John Maxwell, the well-known leadership expert, once said, “Leaders become great, not because of their power, but because of their ability to empower others.”
As Spirit-filled believers, we are supernaturally equipped. Not only have we been personally empowered, but we’ve also received the ability to empower others.
The Word of God declares that we are all kings and priests; thus, we are all called to be leaders.1 Our first domain—learning to rule over our old nature and to mature—is often the most difficult. When we prove faithful with that, God often gives us a larger responsibility.2 Whether our area of influence is similar to that of one lovely lady who attends my church and feels called by God to pull the weeds in neglected areas of our community, or that of international ministries, successful leaders empower others through their submission to the Lord and righteous living.

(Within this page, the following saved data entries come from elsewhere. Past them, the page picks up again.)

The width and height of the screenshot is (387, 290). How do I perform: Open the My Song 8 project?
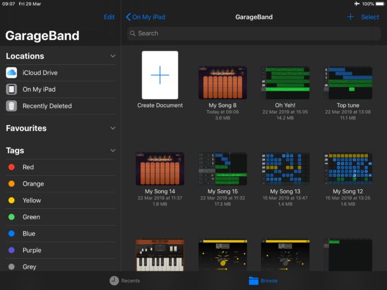point(223,82)
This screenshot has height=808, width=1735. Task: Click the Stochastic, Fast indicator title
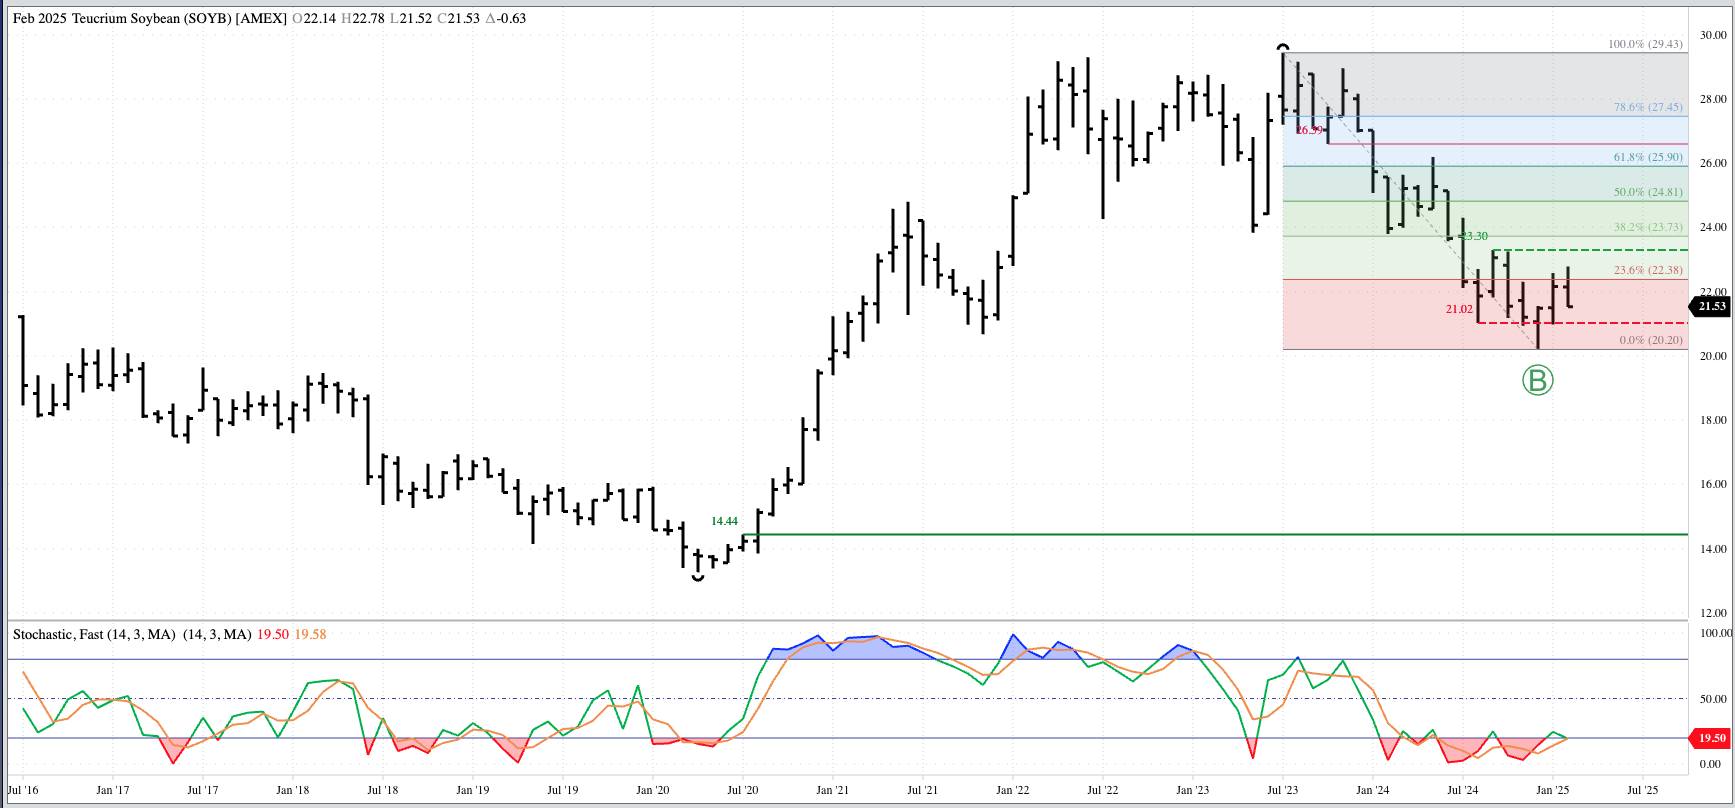coord(94,634)
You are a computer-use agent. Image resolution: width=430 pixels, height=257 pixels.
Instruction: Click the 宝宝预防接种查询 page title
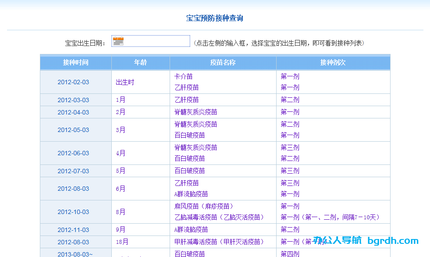(215, 18)
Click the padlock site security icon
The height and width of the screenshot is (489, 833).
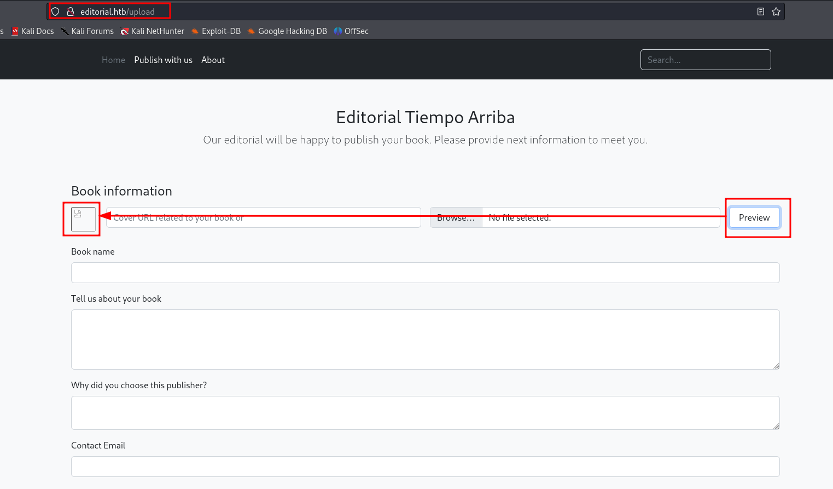point(70,11)
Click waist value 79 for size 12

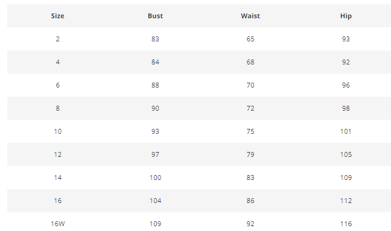pyautogui.click(x=251, y=154)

Jesus taught his disciples that power and authority result from submission to Him and to others:
But Jesus called them to Himself and said, "You know that the rulers of the Gentiles lord it over them, and those who are great exercise authority over them. Yet it shall not be so among you; but whoever desires to become great among you, let him be your servant. And whoever desires to be first among you, let him be your slave-- just as the Son of Man did not come to be served, but to serve, and to give His life a ransom for many.” (Matthew 20:25-28; NKJV)

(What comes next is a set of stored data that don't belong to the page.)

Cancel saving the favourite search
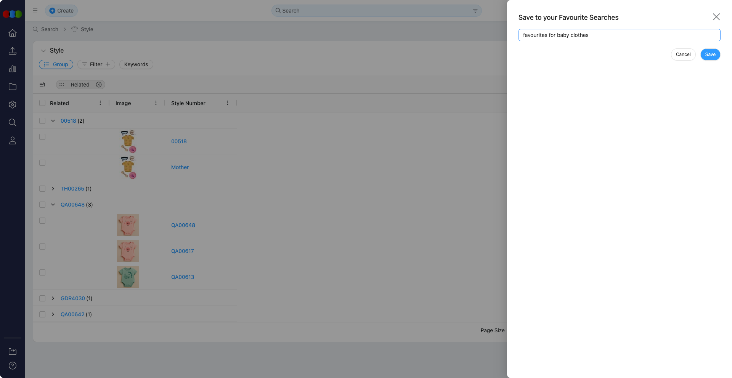Viewport: 732px width, 378px height. click(683, 54)
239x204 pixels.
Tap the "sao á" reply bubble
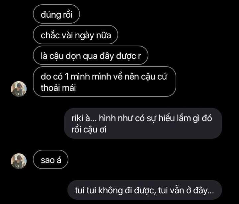50,159
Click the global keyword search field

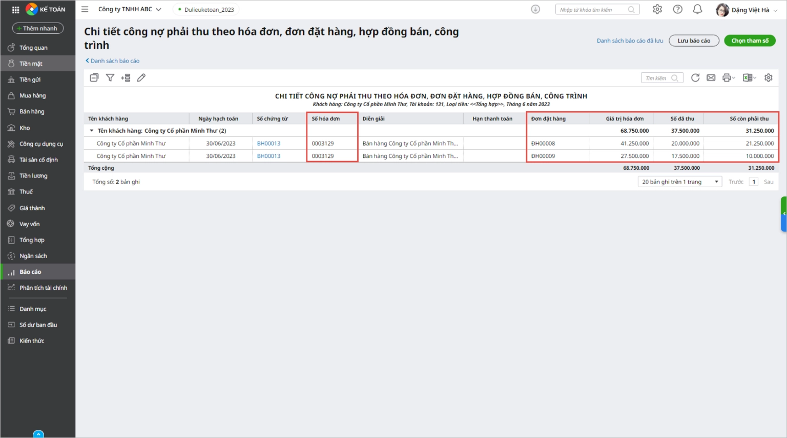[x=592, y=10]

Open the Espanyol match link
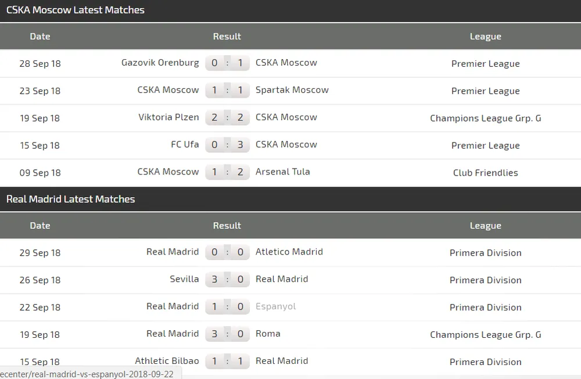pyautogui.click(x=275, y=307)
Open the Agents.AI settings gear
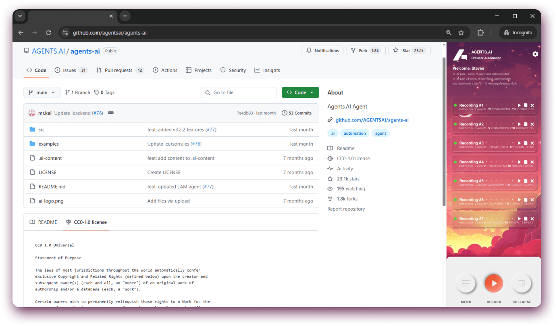 (535, 54)
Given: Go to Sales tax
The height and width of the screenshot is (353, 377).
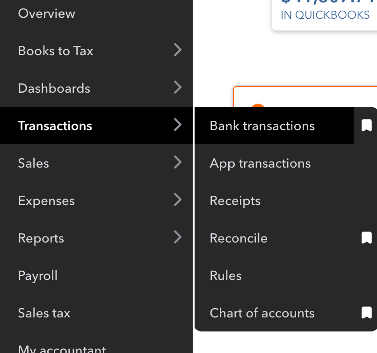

Jesus served. He healed the sick, forgave sins, raised the dead, washed the feet of His disciples, and drank the bitter cup of the cross. He was submissive to His heavenly Father and submissive to the needs of others. Good leadership means that we seek to advance the Kingdom and not ourselves. The apostle James admonished, “Humble yourselves in the sight of the Lord, and He will lift you up” (James 4:10; NKJV).

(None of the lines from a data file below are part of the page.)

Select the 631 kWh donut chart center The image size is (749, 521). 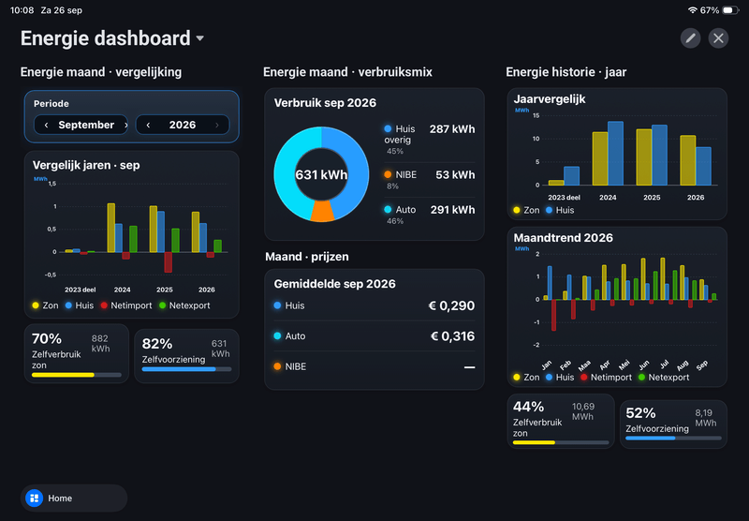click(x=321, y=174)
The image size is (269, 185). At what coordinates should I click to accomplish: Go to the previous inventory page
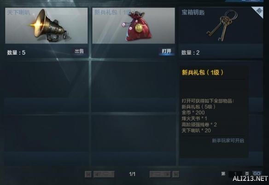click(104, 174)
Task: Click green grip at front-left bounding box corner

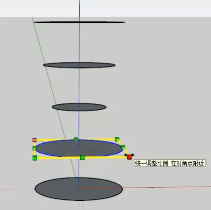Action: (x=34, y=158)

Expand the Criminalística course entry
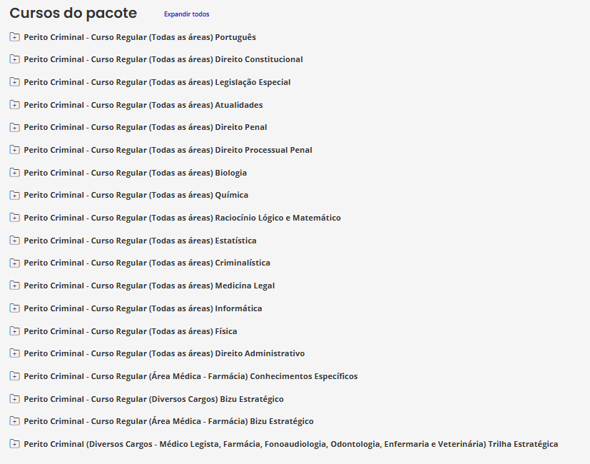146,263
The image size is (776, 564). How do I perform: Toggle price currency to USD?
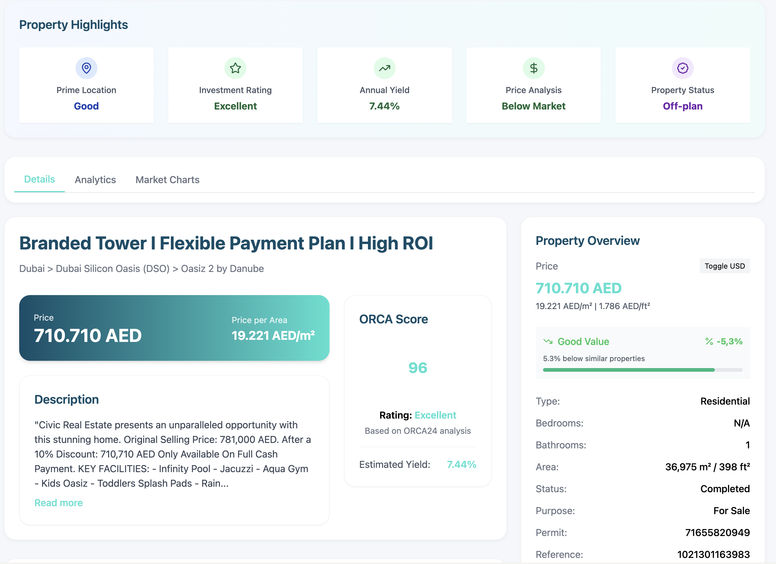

We are to empower others to become disciples, not “groupies.” One purpose of leadership is to encourage the development of individual spiritual gifts and ministry, as opposed to spiritually cloning a bunch of people with identical strengths and values. People who are trained under an effective leader will feel free to be themselves, rather than pressured to be exactly like their leader.
Excellence in leadership also requires excellence in righteousness. Because all Christians are leaders, all Christians are also role models. When we live righteously, we let our light shine before men that they may glorify our heavenly Father (see Matthew 5:16).
Jesus has declared Himself our role model: “Then Jesus said to His disciples, 'If anyone desires to come after Me, let him deny himself, and take up his cross, and follow Me'" (Matthew 16:24; NKJV; emphasis added).
Paul later wrote to the believers in Corinth, “Imitate me, just as I also imitate Christ” (1 Corinthians 11:1; NKJV). If you were at a formal dinner, etiquette requires the guests to keep their eyes on the hostess and follow her lead, so the correct procedure is followed and the meal flows with dignity and consideration for one another. Similarly, we must keep our eyes on the Lord, knowing that others are keeping their eyes on us, so God’s business flows with dignity and consideration for others.
Good leaders empower others through submission and right living. Isaiah 32:1-2 illustrates the result:
Behold, a king will reign in righteousness, And princes will rule with justice. A man will be as a hiding place from the wind, and a cover from the tempest, as rivers of water in a dry place, as the shadow of a great rock in a weary land.
As a king and a priest of the most High God, may each of us become a great rock in this weary land.